== EXERCISE MATERIAL
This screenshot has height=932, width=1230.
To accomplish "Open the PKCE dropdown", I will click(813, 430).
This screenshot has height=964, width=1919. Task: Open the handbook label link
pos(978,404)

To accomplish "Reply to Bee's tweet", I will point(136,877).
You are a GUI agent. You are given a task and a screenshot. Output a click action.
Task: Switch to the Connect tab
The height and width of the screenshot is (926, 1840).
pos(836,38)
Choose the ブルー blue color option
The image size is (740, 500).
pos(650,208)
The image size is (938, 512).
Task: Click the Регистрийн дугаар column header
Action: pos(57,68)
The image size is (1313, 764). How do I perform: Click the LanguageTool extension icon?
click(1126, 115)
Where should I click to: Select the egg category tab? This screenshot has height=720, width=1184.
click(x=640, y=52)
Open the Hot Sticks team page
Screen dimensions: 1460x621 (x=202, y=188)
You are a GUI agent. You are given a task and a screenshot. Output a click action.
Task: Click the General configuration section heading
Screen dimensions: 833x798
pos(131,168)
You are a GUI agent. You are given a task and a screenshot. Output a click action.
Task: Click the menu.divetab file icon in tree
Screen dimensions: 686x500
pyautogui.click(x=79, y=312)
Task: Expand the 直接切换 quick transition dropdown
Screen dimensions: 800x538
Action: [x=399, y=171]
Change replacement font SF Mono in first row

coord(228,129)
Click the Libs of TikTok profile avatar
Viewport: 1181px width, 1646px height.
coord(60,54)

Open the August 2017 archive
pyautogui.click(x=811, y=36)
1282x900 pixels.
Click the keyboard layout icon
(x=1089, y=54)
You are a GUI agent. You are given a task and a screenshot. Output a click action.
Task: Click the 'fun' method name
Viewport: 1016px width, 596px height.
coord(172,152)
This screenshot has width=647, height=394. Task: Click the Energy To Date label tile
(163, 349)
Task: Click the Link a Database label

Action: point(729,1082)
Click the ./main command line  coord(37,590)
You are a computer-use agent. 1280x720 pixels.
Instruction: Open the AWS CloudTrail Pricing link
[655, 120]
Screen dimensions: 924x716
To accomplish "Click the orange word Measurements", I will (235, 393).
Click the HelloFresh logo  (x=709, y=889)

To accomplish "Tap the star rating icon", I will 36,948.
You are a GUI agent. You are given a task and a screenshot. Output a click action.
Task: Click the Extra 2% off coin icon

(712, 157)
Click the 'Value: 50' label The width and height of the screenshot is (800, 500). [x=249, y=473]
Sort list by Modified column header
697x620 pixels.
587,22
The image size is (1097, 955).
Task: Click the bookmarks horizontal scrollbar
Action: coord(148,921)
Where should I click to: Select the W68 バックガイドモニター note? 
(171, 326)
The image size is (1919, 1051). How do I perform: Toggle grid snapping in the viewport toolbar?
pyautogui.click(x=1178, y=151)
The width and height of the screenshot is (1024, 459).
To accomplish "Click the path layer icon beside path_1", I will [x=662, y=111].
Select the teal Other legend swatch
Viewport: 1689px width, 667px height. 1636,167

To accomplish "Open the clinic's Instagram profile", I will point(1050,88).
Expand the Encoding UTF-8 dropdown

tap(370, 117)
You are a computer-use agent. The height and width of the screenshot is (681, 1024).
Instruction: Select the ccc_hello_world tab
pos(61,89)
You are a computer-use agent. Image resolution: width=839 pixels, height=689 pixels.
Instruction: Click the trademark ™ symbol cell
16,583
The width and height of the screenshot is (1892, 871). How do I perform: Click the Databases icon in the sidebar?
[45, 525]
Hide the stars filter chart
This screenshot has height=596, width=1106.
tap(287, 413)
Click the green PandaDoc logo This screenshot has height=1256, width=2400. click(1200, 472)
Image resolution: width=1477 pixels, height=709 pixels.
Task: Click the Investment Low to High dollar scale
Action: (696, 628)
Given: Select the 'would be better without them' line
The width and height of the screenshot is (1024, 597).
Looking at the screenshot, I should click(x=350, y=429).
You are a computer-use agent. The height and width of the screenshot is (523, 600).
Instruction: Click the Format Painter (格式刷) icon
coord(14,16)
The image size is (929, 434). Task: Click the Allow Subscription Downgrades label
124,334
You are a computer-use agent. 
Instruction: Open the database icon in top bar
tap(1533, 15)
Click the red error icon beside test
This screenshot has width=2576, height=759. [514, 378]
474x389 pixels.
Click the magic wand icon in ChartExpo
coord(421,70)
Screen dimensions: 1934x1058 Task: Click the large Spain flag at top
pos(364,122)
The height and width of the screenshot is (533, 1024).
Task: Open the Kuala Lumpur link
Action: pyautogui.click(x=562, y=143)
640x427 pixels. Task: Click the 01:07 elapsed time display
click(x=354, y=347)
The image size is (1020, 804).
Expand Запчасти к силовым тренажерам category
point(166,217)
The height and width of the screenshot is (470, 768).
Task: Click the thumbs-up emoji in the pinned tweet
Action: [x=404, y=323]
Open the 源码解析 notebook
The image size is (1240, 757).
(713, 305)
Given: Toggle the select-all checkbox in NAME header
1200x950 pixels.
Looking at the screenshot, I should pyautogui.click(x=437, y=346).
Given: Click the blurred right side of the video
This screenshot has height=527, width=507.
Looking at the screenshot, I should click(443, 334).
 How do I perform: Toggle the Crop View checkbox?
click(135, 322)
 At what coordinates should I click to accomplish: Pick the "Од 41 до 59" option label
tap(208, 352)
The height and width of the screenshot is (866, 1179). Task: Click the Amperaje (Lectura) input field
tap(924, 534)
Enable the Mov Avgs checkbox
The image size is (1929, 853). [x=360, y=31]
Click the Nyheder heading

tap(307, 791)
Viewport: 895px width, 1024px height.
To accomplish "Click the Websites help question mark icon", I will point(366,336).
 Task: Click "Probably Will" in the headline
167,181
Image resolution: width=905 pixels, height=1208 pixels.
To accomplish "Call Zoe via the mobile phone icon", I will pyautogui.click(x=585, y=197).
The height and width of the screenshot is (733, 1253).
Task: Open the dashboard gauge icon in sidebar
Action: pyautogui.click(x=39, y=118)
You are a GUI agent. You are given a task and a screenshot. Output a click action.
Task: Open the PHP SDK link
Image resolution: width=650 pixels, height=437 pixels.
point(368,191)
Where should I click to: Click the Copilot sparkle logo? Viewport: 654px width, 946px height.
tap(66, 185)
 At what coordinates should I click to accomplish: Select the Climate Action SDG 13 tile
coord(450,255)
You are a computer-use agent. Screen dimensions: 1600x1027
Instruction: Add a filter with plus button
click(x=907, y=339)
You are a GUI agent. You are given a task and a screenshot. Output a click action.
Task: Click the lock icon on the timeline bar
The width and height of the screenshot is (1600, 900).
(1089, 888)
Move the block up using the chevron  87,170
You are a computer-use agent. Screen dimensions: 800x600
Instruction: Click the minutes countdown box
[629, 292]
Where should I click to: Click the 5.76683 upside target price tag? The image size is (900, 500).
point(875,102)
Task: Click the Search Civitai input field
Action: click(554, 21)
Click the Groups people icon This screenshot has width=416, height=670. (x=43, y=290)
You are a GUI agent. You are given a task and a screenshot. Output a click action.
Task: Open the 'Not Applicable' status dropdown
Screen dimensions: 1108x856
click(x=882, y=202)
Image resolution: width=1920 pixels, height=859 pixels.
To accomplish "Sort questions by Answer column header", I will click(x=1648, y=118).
====
■ REQUIREMENT ■
Could you retype the entire listing exactly?

■ SOLUTION TO THIS TASK ■
This screenshot has height=932, width=1230.
To accomplish "Open the PKCE dropdown", I will click(813, 430).
This screenshot has height=964, width=1919. Task: Open the handbook label link
pos(978,404)

To accomplish "Reply to Bee's tweet", I will point(136,877).
You are a GUI agent. You are given a task and a screenshot. Output a click action.
Task: Switch to the Connect tab
The height and width of the screenshot is (926, 1840).
pos(836,38)
Choose the ブルー blue color option
The image size is (740, 500).
pos(650,208)
The image size is (938, 512).
Task: Click the Регистрийн дугаар column header
Action: pos(57,68)
The image size is (1313, 764). How do I perform: Click the LanguageTool extension icon?
click(1126, 115)
Where should I click to: Select the egg category tab? This screenshot has height=720, width=1184.
click(x=640, y=52)
Open the Hot Sticks team page
Screen dimensions: 1460x621 (x=202, y=188)
You are a GUI agent. You are given a task and a screenshot. Output a click action.
Task: Click the General configuration section heading
Screen dimensions: 833x798
pos(131,168)
You are a GUI agent. You are given a task and a screenshot. Output a click action.
Task: Click the menu.divetab file icon in tree
Screen dimensions: 686x500
pyautogui.click(x=79, y=312)
Task: Expand the 直接切换 quick transition dropdown
Screen dimensions: 800x538
Action: [x=399, y=171]
Change replacement font SF Mono in first row

coord(228,129)
Click the Libs of TikTok profile avatar
Viewport: 1181px width, 1646px height.
coord(60,54)

Open the August 2017 archive
pyautogui.click(x=811, y=36)
1282x900 pixels.
Click the keyboard layout icon
(x=1089, y=54)
You are a GUI agent. You are given a task and a screenshot. Output a click action.
Task: Click the 'fun' method name
Viewport: 1016px width, 596px height.
coord(172,152)
This screenshot has width=647, height=394. Task: Click the Energy To Date label tile
(163, 349)
Task: Click the Link a Database label

Action: point(729,1082)
Click the ./main command line  coord(37,590)
You are a computer-use agent. 1280x720 pixels.
Instruction: Open the AWS CloudTrail Pricing link
[655, 120]
Screen dimensions: 924x716
To accomplish "Click the orange word Measurements", I will (235, 393).
Click the HelloFresh logo  (x=709, y=889)

To accomplish "Tap the star rating icon", I will 36,948.
You are a GUI agent. You are given a task and a screenshot. Output a click action.
Task: Click the Extra 2% off coin icon

(712, 157)
Click the 'Value: 50' label The width and height of the screenshot is (800, 500). [x=249, y=473]
Sort list by Modified column header
697x620 pixels.
587,22
The image size is (1097, 955).
Task: Click the bookmarks horizontal scrollbar
Action: coord(148,921)
Where should I click to: Select the W68 バックガイドモニター note? 
(171, 326)
The image size is (1919, 1051). How do I perform: Toggle grid snapping in the viewport toolbar?
pyautogui.click(x=1178, y=151)
The width and height of the screenshot is (1024, 459).
To accomplish "Click the path layer icon beside path_1", I will [x=662, y=111].
Select the teal Other legend swatch
Viewport: 1689px width, 667px height. 1636,167

To accomplish "Open the clinic's Instagram profile", I will point(1050,88).
Expand the Encoding UTF-8 dropdown

tap(370, 117)
You are a computer-use agent. The height and width of the screenshot is (681, 1024).
Instruction: Select the ccc_hello_world tab
pos(61,89)
You are a computer-use agent. Image resolution: width=839 pixels, height=689 pixels.
Instruction: Click the trademark ™ symbol cell
16,583
The width and height of the screenshot is (1892, 871). How do I perform: Click the Databases icon in the sidebar?
[45, 525]
Hide the stars filter chart
This screenshot has height=596, width=1106.
tap(287, 413)
Click the green PandaDoc logo This screenshot has height=1256, width=2400. click(1200, 472)
Image resolution: width=1477 pixels, height=709 pixels.
Task: Click the Investment Low to High dollar scale
Action: (696, 628)
Given: Select the 'would be better without them' line
The width and height of the screenshot is (1024, 597).
Looking at the screenshot, I should click(x=350, y=429).
You are a computer-use agent. The height and width of the screenshot is (523, 600).
Instruction: Click the Format Painter (格式刷) icon
coord(14,16)
The image size is (929, 434). Task: Click the Allow Subscription Downgrades label
124,334
You are a computer-use agent. 
Instruction: Open the database icon in top bar
tap(1533, 15)
Click the red error icon beside test
This screenshot has width=2576, height=759. [514, 378]
474x389 pixels.
Click the magic wand icon in ChartExpo
coord(421,70)
Screen dimensions: 1934x1058 Task: Click the large Spain flag at top
pos(364,122)
The height and width of the screenshot is (533, 1024).
Task: Open the Kuala Lumpur link
Action: pyautogui.click(x=562, y=143)
640x427 pixels. Task: Click the 01:07 elapsed time display
click(x=354, y=347)
The image size is (1020, 804).
Expand Запчасти к силовым тренажерам category
point(166,217)
The height and width of the screenshot is (470, 768).
Task: Click the thumbs-up emoji in the pinned tweet
Action: [x=404, y=323]
Open the 源码解析 notebook
The image size is (1240, 757).
(713, 305)
Given: Toggle the select-all checkbox in NAME header
1200x950 pixels.
Looking at the screenshot, I should pyautogui.click(x=437, y=346).
Given: Click the blurred right side of the video
This screenshot has height=527, width=507.
Looking at the screenshot, I should click(443, 334).
 How do I perform: Toggle the Crop View checkbox?
click(135, 322)
 At what coordinates should I click to accomplish: Pick the "Од 41 до 59" option label
tap(208, 352)
The height and width of the screenshot is (866, 1179). Task: Click the Amperaje (Lectura) input field
tap(924, 534)
Enable the Mov Avgs checkbox
The image size is (1929, 853). [x=360, y=31]
Click the Nyheder heading

tap(307, 791)
Viewport: 895px width, 1024px height.
To accomplish "Click the Websites help question mark icon", I will point(366,336).
 Task: Click "Probably Will" in the headline
167,181
Image resolution: width=905 pixels, height=1208 pixels.
To accomplish "Call Zoe via the mobile phone icon", I will pyautogui.click(x=585, y=197).
The height and width of the screenshot is (733, 1253).
Task: Open the dashboard gauge icon in sidebar
Action: pyautogui.click(x=39, y=118)
You are a GUI agent. You are given a task and a screenshot. Output a click action.
Task: Open the PHP SDK link
Image resolution: width=650 pixels, height=437 pixels.
point(368,191)
Where should I click to: Click the Copilot sparkle logo? Viewport: 654px width, 946px height.
tap(66, 185)
 At what coordinates should I click to accomplish: Select the Climate Action SDG 13 tile
coord(450,255)
You are a computer-use agent. Screen dimensions: 1600x1027
Instruction: Add a filter with plus button
click(x=907, y=339)
You are a GUI agent. You are given a task and a screenshot. Output a click action.
Task: Click the lock icon on the timeline bar
The width and height of the screenshot is (1600, 900).
(1089, 888)
Move the block up using the chevron  87,170
You are a computer-use agent. Screen dimensions: 800x600
Instruction: Click the minutes countdown box
[629, 292]
Where should I click to: Click the 5.76683 upside target price tag? The image size is (900, 500).
point(875,102)
Task: Click the Search Civitai input field
Action: click(554, 21)
Click the Groups people icon This screenshot has width=416, height=670. (x=43, y=290)
You are a GUI agent. You are given a task and a screenshot. Output a click action.
Task: Open the 'Not Applicable' status dropdown
Screen dimensions: 1108x856
click(x=882, y=202)
Image resolution: width=1920 pixels, height=859 pixels.
To accomplish "Sort questions by Answer column header", I will click(x=1648, y=118).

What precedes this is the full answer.